BETANEWS.ID, PATI – Bunyi klakson tampak saling bersahutan dari delapan bus yang mengeliling Alun-alun Simpang Lima Pati pada Kamis (22/7/2021). Bus yang berjalan pelan beringinan itu, juga tampak mengibarkan bendera putih.
Tepat di depan Kantor Bupati Pati, bus-bus tersebut berhenti sejenak. Klakson bus juga dibunyikan secara serentak. Hal itu sebagai bentuk protes terhadap pemerintah, atas kebijakan penutupan tempat wisata. Mereka juga menyatakan menyerah, dengan ditandai dengan pengibaran bendera putih.
Setelah berhenti beberapa saat di depan Kantor Bupati Pati, kemudian mereka kembali berjalan mengelilingi Kota Pati.

Baca juga : Bus Tak Boleh Jalan, Owner PO Haryanto: ‘Semua Harus Berhenti, Pesawat Berhenti, Kapal Berhenti’ (2/6)
Kasiadi, Koordinator Aksi menyebut, jika kebijakan pemerintah dinilai sangat menekan para pelaku perjalanan pariwisata. Sehingga, mereka menyatakan tidak sanggup lagi untuk menuruti kebijakan yang diberlakukan pemerintah.
“Selama ini kita benar-benar mati. Pendapatan kita nol, karena objek wisata ditutup. Kami menyerah dan mengibarkan bendera putih,” ujarnya.
Menurutnya, sektor pariwisata dulu sangat dielu-elukan oleh pemerintah, lantaran devisa yang disumbangkan cukup besar. Namun, karena kebijakan yang kurang mendukung ini, pelaku pariwisata semakin tercekik. Bahkan ada juga yang sudah menjual Bus untuk mencukupi kebutuhan sehari-hari. Bahkan sekitar 95 persen karyawan sudah dirumahkan sejak setahun lalu.
Menurutnya, ada banyak pengusaha transportasi pariwisata yang yang menjual aset busnya. Sekalipun mereka mempunyai banyak bus, tetapi banyak juga tanggungan kredit yang harus dibayar setiap bulannya. Sementara pendapatan tidak ada sama sekali.
“Bagaimana kita bisa membayar angsuran, jelas nggak bisa. Katanya ada relaksasi dan segala macam, tapi kenyataannya omong kosong. Untuk kebijakan relaksasi kembalikan ke leasing atau ke bank. Kenyataannya, hampir semua teman-teman mengakui bahwa hampir tidak ada peran pemerintah dalam hal ini,” ucapnya.
Dia juga mengakui bahwa semenjak adanya pandemi Covid-19 ini, sektor yang paling pertama terkena dampaknya adalah pariwisata. Sehingga, banyak yang merumahkan karyawannya. Bahkan sampai ada yang ganti bisnis baru lantaran bisnis transportasi pariwisata hampir tidak ada kesempatan.
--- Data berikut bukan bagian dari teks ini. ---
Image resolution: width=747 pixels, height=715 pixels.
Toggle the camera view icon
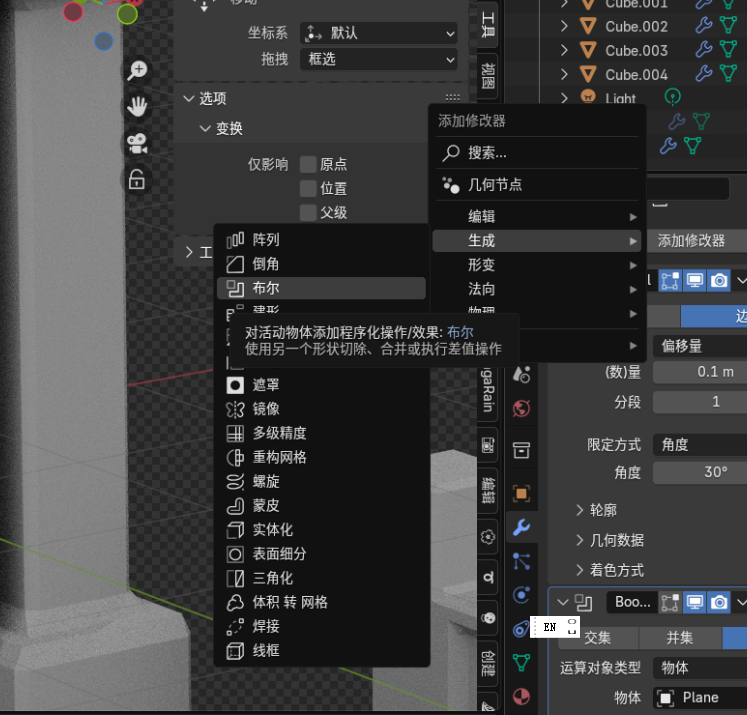[137, 143]
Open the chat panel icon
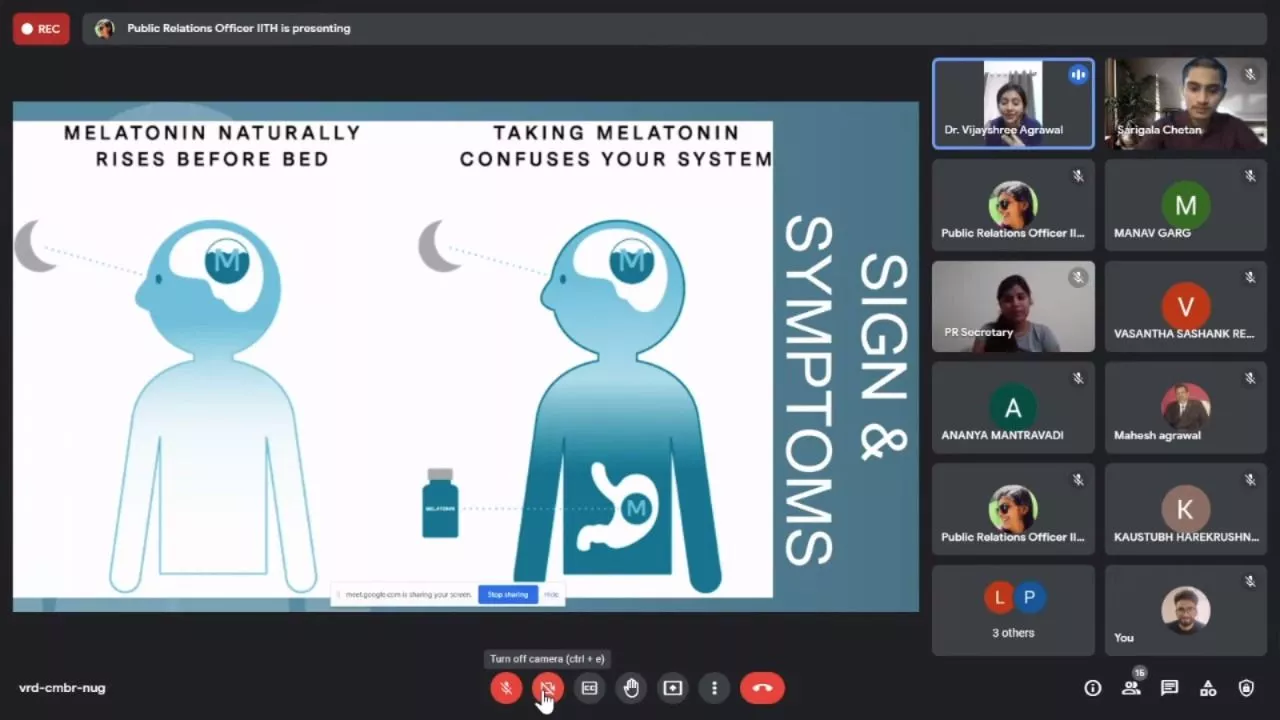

Baca juga : PO Haryanto Beli Bus dari PO Lain, Haryanto: ‘Niatnya Bantu Sesama Pengusaha Bus di Masa Sulit’ (4/6)
Ia pun mengingatkan, jika pariwisata juga sektor penting untuk ketahanan ekonomi bagi masyarakat maupun pelaku pariwisata. Ia berharap, pemerintah memberikan perhatian.
“Kami meminta agar pemerintah memberikan jalan kepada pelaku pariwisata maupun perjalanan pariwisata. Lebih baik mereka difasilitasi dengan tidak melakukan pentupan. Kalaupun ada syarat-syarat yang harus dilakukan, kami siap,” ungkapnya.